--- DEINE AUFGABE ---
Gib die Auflistung von der Zeile mit "1568x571 pixels." bis einschließlich der Zeile mit "Instruction: Expand the Table Design panel" erneut wieder und benenne darin "Screen dimensions" in "Screen size" um, ohne sonst etwas zu ändern. Lass die Bilder in deiner Antwort weg.

--- MATERIAL ---
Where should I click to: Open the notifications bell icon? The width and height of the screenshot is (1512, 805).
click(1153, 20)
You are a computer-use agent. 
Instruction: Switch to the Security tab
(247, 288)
...
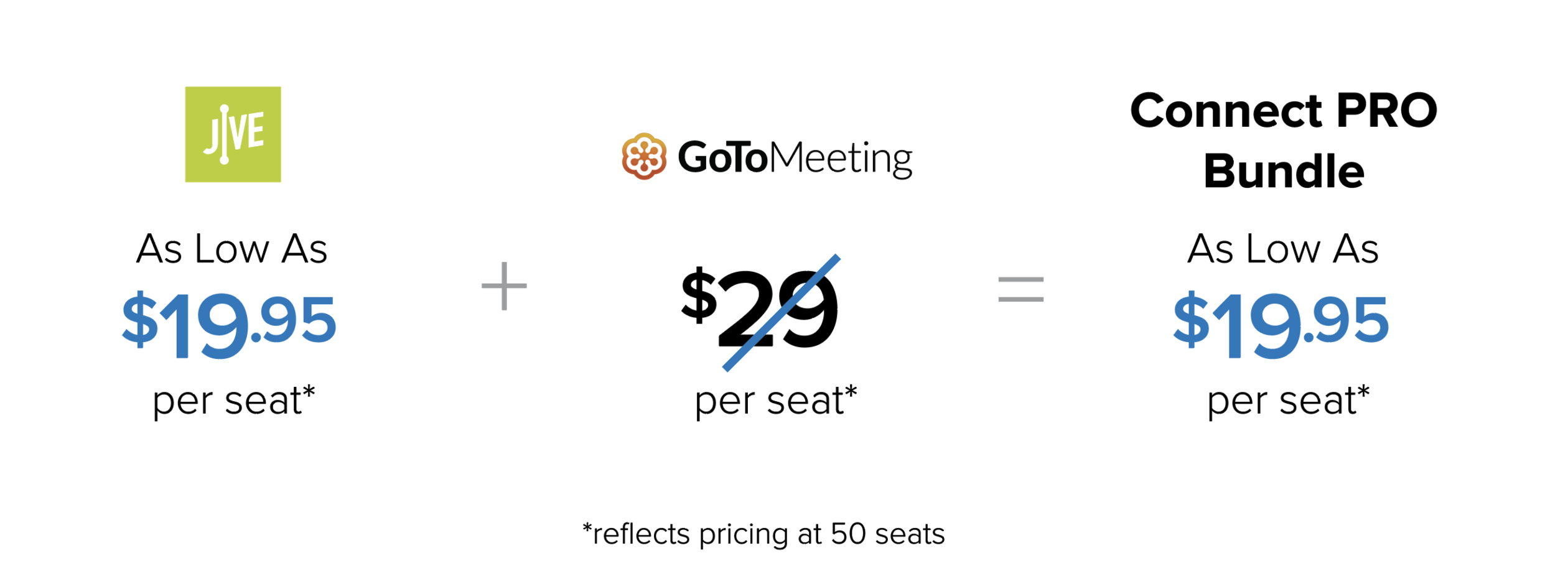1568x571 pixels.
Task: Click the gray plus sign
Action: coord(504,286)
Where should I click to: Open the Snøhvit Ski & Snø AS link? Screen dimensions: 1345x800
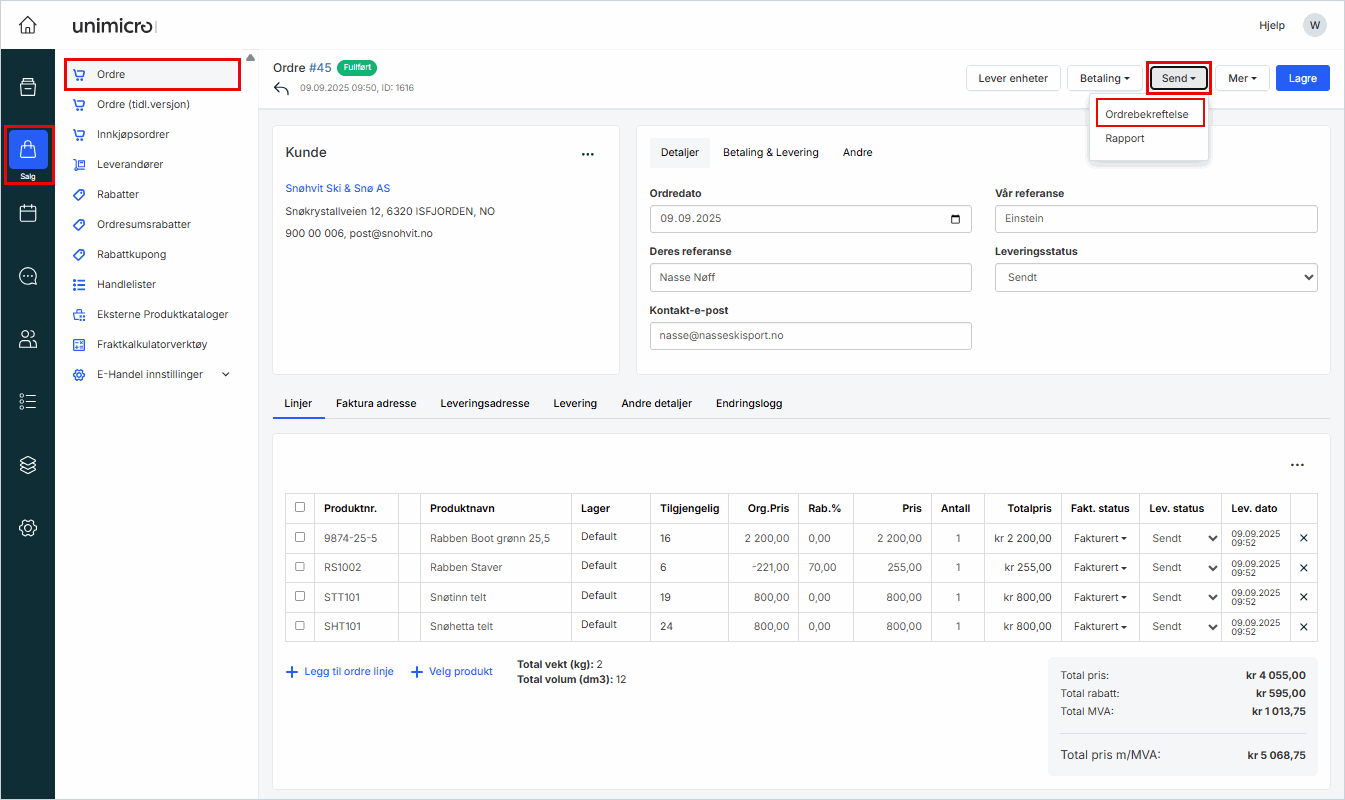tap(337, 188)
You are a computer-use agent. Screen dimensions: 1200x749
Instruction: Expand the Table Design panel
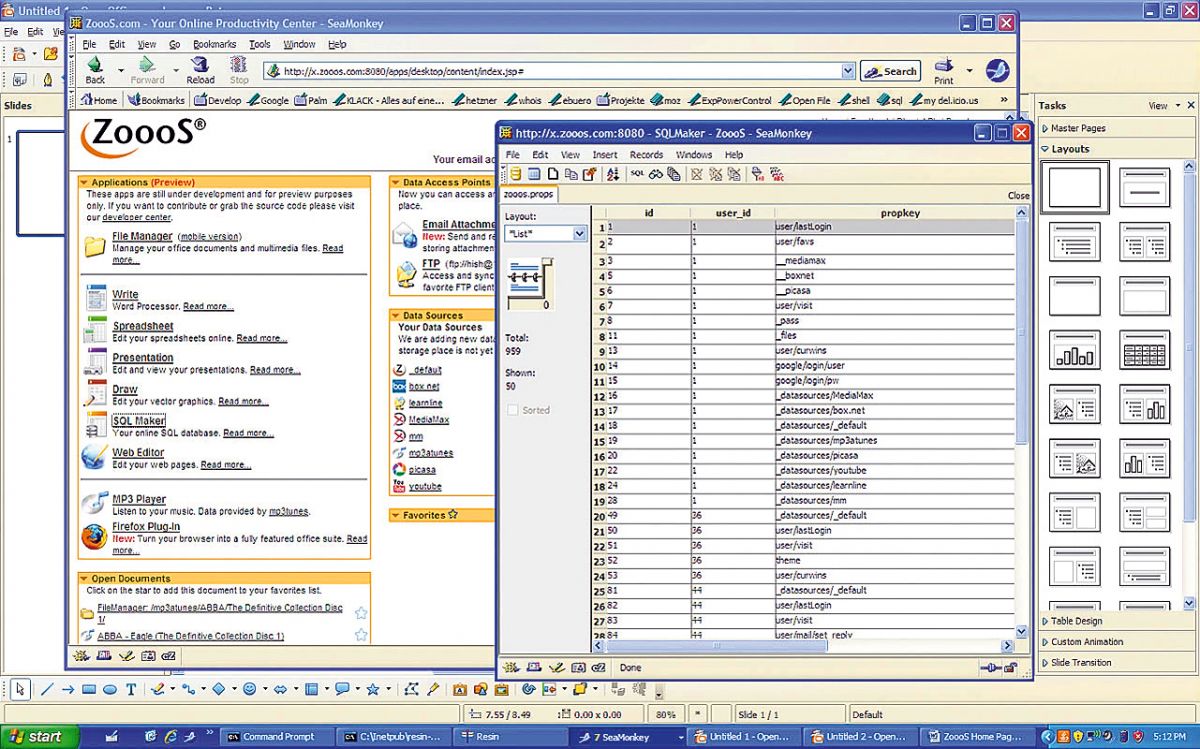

--- ERGEBNIS ---
1568x571 pixels.
Task: Click the gray plus sign
Action: coord(504,286)
Where should I click to: Open the Snøhvit Ski & Snø AS link? Screen size: 1345x800
tap(337, 188)
You are a computer-use agent. Screen size: 1200x749
Instruction: Expand the Table Design panel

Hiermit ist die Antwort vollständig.